* [Activity] Look for "checkbox" in each line of the entries, and return the matching lines.
*** Opening of Stored data ***
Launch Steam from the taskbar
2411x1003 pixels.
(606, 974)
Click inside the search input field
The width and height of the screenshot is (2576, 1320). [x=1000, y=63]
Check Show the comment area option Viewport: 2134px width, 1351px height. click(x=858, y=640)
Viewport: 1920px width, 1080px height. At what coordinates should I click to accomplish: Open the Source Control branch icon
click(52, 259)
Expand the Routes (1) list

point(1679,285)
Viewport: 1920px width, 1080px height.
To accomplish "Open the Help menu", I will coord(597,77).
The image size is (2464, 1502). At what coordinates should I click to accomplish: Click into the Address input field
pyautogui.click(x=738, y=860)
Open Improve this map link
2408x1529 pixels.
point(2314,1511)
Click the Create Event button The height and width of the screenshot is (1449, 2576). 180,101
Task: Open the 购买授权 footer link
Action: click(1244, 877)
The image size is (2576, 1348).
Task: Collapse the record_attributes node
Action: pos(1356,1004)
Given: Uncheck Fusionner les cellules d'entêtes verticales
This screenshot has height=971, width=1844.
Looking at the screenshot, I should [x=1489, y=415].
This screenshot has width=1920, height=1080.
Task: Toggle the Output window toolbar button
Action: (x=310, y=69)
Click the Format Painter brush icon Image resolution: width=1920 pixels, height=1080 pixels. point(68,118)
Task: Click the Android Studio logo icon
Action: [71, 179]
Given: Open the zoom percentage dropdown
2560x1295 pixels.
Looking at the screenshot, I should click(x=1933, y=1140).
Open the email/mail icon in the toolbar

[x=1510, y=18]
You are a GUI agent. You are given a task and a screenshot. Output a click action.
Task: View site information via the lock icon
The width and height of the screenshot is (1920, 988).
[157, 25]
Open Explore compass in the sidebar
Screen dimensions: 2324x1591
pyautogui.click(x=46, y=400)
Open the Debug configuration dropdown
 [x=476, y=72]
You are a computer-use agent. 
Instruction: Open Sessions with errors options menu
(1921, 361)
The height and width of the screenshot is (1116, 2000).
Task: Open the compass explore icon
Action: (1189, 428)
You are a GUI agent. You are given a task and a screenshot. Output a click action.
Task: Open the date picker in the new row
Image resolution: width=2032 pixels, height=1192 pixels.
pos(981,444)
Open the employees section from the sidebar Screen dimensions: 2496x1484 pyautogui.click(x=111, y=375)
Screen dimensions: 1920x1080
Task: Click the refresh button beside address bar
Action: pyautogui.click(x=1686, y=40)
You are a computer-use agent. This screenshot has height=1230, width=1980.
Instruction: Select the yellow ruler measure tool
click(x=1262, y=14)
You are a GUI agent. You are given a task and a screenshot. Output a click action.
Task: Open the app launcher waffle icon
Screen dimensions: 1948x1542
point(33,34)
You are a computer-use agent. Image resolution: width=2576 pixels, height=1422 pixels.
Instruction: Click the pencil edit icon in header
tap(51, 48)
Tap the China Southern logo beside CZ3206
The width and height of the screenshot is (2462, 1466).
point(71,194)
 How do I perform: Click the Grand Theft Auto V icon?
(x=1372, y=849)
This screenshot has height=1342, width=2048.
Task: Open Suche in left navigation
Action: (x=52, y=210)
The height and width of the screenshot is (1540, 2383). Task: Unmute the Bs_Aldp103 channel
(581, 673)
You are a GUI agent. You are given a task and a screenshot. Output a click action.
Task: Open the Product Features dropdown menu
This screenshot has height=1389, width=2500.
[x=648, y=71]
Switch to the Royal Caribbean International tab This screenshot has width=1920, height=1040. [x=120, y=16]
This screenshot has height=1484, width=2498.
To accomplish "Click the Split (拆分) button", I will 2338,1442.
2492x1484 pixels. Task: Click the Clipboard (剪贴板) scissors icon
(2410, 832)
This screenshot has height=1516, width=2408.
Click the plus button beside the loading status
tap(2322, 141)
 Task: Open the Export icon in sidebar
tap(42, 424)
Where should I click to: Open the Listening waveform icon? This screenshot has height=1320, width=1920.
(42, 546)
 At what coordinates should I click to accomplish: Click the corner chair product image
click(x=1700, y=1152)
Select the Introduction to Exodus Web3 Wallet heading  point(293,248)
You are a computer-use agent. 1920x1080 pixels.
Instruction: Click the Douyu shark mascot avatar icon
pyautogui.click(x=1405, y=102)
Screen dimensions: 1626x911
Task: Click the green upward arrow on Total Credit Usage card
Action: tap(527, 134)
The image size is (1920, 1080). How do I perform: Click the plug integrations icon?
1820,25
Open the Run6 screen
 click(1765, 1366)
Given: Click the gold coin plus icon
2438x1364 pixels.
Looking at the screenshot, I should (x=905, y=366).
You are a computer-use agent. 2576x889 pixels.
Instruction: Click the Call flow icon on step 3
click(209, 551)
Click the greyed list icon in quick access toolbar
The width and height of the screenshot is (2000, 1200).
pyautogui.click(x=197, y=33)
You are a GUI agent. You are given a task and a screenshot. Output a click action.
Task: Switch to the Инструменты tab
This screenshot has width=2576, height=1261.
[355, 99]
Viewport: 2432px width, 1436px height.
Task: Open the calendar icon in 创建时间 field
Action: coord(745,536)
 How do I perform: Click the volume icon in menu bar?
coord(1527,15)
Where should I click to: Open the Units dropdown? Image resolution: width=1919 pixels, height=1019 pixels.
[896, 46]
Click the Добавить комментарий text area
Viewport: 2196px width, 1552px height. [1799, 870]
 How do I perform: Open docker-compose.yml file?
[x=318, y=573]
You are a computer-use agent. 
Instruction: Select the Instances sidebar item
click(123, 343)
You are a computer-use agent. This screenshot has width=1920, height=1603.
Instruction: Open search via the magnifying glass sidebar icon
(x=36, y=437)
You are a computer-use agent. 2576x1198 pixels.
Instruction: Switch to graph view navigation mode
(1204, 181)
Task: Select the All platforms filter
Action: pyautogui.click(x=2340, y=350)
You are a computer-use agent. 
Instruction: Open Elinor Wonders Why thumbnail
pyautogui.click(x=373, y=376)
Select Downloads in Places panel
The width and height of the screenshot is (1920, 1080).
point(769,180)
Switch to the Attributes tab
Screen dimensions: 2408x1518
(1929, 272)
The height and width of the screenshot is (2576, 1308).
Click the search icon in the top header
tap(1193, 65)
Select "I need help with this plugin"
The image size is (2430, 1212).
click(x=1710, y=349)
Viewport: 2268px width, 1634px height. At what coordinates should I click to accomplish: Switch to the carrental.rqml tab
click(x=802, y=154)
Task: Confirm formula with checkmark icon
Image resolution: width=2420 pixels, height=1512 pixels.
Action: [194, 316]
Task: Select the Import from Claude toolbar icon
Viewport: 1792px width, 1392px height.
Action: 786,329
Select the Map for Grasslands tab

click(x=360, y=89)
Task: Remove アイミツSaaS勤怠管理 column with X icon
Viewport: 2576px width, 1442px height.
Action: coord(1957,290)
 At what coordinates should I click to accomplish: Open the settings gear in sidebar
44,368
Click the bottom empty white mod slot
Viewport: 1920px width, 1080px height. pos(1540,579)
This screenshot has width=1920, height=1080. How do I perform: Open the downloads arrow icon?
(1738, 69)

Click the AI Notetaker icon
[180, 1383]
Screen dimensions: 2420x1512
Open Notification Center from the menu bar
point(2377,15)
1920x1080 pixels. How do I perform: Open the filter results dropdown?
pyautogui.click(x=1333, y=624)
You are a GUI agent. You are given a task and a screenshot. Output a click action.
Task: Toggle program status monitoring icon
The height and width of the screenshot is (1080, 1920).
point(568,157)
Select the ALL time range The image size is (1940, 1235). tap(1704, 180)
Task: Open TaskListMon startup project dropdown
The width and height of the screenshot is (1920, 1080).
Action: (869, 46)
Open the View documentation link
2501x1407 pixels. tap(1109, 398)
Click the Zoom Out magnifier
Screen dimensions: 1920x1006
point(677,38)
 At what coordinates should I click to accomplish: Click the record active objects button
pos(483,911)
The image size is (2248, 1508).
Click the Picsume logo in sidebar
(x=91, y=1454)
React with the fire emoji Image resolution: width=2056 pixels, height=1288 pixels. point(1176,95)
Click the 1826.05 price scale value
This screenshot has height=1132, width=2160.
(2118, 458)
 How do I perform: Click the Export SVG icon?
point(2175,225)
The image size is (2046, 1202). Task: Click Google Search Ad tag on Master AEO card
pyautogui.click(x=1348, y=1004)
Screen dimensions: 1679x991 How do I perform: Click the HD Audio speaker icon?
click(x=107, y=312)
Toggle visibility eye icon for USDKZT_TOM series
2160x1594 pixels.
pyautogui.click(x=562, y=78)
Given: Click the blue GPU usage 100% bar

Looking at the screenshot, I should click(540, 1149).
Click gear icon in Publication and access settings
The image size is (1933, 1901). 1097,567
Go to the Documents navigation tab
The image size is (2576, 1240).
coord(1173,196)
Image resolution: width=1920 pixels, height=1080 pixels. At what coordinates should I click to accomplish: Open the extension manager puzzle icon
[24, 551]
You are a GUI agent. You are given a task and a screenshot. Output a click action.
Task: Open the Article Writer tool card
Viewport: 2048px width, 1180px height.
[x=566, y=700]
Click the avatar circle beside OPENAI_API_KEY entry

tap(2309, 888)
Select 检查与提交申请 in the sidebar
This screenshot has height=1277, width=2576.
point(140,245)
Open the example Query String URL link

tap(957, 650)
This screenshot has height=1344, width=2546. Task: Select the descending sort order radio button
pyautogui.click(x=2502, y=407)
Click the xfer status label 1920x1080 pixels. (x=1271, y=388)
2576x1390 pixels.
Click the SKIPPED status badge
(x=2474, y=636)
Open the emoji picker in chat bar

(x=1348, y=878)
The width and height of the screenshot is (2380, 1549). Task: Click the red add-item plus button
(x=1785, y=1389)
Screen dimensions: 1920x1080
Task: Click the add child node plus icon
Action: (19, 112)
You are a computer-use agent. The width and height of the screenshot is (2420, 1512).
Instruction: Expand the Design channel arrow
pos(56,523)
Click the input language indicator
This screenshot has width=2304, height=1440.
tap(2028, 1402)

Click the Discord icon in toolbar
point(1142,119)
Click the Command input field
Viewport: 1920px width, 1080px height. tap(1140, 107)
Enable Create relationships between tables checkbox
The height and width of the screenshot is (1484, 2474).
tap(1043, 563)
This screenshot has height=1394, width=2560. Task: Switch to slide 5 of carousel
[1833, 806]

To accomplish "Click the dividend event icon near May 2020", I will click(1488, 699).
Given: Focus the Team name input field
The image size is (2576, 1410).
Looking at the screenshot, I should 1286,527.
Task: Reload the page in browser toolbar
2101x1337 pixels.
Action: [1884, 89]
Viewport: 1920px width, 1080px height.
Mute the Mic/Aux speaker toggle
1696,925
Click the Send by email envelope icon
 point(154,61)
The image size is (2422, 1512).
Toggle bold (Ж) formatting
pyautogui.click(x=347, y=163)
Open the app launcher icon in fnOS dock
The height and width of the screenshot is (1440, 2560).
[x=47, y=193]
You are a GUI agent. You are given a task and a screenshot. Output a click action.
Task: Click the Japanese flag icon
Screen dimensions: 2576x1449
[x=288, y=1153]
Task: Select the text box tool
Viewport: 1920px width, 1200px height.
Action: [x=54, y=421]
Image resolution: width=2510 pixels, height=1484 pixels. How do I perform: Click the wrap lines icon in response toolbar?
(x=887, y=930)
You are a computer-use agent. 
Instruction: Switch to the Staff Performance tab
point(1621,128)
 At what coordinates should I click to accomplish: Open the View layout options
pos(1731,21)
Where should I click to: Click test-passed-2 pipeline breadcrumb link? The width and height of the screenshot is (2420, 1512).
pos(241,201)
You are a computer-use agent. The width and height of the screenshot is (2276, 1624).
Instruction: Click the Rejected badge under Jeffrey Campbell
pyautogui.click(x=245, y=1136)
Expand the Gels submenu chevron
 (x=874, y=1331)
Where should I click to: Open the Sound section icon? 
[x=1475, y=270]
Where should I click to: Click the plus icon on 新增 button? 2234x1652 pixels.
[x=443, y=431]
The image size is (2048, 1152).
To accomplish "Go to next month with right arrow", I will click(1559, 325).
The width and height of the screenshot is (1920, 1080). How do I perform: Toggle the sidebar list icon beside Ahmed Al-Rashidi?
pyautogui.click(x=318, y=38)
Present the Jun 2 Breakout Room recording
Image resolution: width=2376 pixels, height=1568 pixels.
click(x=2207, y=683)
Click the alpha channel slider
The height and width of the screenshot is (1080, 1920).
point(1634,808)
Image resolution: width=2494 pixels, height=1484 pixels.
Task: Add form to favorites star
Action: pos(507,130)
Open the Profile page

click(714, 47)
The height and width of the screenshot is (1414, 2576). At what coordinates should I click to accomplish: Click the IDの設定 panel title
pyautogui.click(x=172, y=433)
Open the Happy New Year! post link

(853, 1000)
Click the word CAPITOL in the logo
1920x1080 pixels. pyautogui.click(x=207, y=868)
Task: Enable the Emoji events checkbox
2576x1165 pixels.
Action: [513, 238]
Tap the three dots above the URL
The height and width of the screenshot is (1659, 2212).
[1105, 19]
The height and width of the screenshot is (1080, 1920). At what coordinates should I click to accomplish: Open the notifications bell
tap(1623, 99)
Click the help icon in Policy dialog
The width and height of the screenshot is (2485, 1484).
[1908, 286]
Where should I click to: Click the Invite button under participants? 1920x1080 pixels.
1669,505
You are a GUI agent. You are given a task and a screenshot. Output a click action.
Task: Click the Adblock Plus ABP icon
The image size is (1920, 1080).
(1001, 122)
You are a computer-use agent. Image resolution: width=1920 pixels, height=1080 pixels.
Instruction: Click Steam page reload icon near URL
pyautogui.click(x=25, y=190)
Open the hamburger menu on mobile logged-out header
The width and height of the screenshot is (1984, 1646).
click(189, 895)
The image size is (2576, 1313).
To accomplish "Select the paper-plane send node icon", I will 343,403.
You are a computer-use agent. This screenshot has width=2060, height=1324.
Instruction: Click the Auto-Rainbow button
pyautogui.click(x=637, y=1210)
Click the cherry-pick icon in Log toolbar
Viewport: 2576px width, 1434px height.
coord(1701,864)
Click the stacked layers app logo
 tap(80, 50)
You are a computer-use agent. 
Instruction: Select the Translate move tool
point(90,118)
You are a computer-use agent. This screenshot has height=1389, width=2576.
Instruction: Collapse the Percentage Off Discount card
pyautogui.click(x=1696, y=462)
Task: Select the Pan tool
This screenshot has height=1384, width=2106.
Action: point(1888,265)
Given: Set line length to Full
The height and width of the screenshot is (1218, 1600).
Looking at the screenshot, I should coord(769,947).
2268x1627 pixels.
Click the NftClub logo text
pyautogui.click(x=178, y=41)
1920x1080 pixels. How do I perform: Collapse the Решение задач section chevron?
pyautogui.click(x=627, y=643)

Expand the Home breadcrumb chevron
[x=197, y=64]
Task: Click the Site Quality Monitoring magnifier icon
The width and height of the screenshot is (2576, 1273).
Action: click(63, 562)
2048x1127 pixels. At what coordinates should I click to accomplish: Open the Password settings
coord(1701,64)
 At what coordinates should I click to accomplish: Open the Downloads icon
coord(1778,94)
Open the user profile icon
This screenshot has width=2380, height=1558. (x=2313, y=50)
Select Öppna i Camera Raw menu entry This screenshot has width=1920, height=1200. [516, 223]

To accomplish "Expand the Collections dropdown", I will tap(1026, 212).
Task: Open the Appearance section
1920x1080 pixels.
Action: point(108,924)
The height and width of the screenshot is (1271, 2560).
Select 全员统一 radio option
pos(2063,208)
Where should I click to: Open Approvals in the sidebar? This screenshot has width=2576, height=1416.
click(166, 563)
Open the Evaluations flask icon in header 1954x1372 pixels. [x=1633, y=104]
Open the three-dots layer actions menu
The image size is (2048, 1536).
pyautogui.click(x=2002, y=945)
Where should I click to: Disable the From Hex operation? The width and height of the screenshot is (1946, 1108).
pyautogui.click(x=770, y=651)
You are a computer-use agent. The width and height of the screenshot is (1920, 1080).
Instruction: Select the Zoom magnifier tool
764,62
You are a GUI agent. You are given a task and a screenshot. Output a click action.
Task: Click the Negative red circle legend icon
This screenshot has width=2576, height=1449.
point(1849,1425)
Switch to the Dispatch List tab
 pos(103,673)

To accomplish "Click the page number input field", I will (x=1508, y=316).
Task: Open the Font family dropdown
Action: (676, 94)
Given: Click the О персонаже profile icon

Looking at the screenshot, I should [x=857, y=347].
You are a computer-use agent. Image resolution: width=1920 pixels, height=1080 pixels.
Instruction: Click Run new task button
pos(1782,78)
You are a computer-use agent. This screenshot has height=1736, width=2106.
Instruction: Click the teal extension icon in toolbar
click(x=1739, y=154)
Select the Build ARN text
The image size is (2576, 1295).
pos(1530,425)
*** Close of Stored data ***
* [Answer to this problem]
Enable Create relationships between tables checkbox
Task: Enable the Emoji events checkbox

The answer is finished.